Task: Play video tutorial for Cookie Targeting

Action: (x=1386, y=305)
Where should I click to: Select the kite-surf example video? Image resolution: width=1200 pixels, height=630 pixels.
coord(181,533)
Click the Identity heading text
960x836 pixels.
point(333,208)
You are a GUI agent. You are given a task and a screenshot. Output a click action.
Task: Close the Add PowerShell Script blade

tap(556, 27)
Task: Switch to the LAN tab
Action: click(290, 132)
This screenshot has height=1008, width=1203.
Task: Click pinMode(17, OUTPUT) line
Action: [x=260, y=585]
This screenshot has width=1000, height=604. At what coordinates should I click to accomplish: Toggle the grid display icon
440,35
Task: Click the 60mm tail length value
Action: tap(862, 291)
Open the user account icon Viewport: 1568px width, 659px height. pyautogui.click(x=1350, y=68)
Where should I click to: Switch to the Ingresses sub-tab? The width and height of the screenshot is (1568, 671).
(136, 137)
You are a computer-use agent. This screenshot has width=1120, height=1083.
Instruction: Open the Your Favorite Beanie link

^^^^^^^^^^^^^^^^

■ TASK INSTRUCTIONS: "agent" is the string to look for; please copy every line of the records above where it appears.

■ ANSWER FOR THIS EXERCISE:
You are a GUI agent. You are given a task and a screenshot. Output a click action.
You are a computer-use agent. This screenshot has width=1120, height=1083.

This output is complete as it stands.